Braces, particularly wrist braces, are by far the most often used products for RSIs[citation needed]. They stabilize the hand and allow healing to occur without further stressing the joint. Braces are available in two basic varieties; soft (i.e., nylon fabric) and hard shell.
Exercise
Exercise decreases the risk of developing RSI.[9]
- Doctors[citation needed] sometimes recommend that RSI sufferers engage in specific strengthening exercises, for example to improve posture.
- In light of the fact that a lifestyle that involves sitting at a computer for extended periods of time increases the probability that an individual will develop excessive kyphosis, theoretically the same exercises that are prescribed for thoracic outlet syndrome or kyphotic postural correction would benefit an RSI sufferer.[10]
- Some sources[who?] recommend motoric exercises and ergo-aerobics to decrease chances of strain injury. Ergo-aerobics target touch typists and people who often use computer keyboard.

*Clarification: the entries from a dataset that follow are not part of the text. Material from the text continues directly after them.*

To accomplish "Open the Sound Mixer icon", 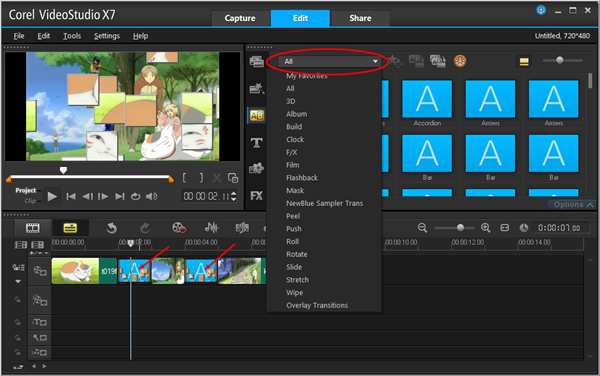I will pos(211,228).
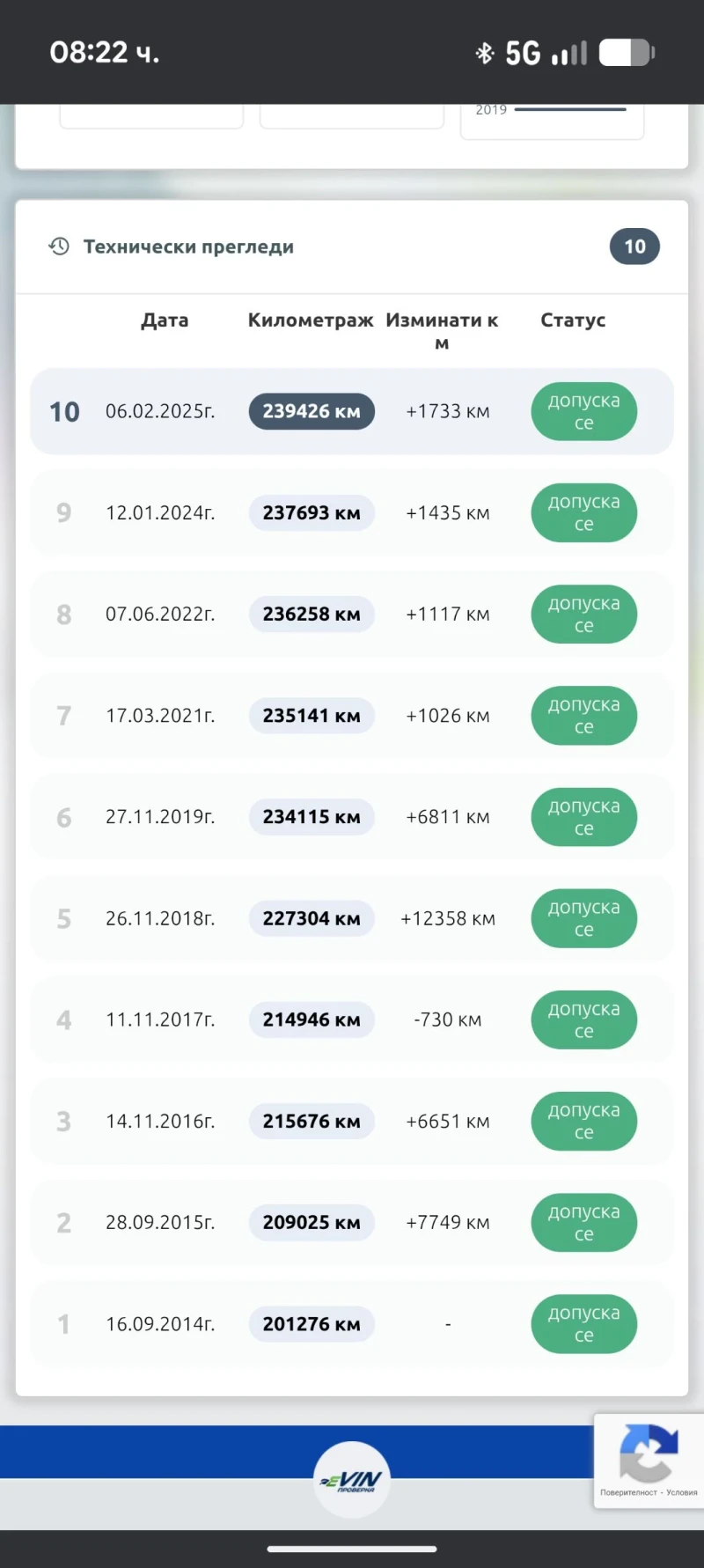The height and width of the screenshot is (1568, 704).
Task: Tap the EVIN проверка logo
Action: 352,1479
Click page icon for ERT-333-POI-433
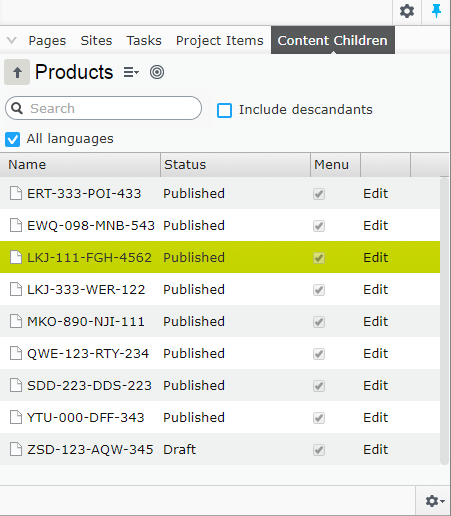 click(16, 193)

Resuming normal activities despite the pain
Psychologists Tobias Lundgren and Joanne Dahl have asserted that, for the most difficult chronic RSI cases, the pain itself becomes less of a problem than the disruption to the patient's life caused by
- avoidance of pain-causing activities
- the amount of time spent on treatment
They claim greater success from teaching patients psychological strategies for accepting the pain as an ongoing fact of life, enabling them to cautiously resume many day-to-day activities and focus on aspects of life other than RSI.[8]
Psychosocial factors
Population studies
Studies have related RSI and other upper extremity complaints with psychological and social factors. A large amount of psychological distress showed doubled risk of the reported pain, while job demands, poor support from colleagues, and work dissatisfaction also showed an increase in pain, even after short term exposure.[11]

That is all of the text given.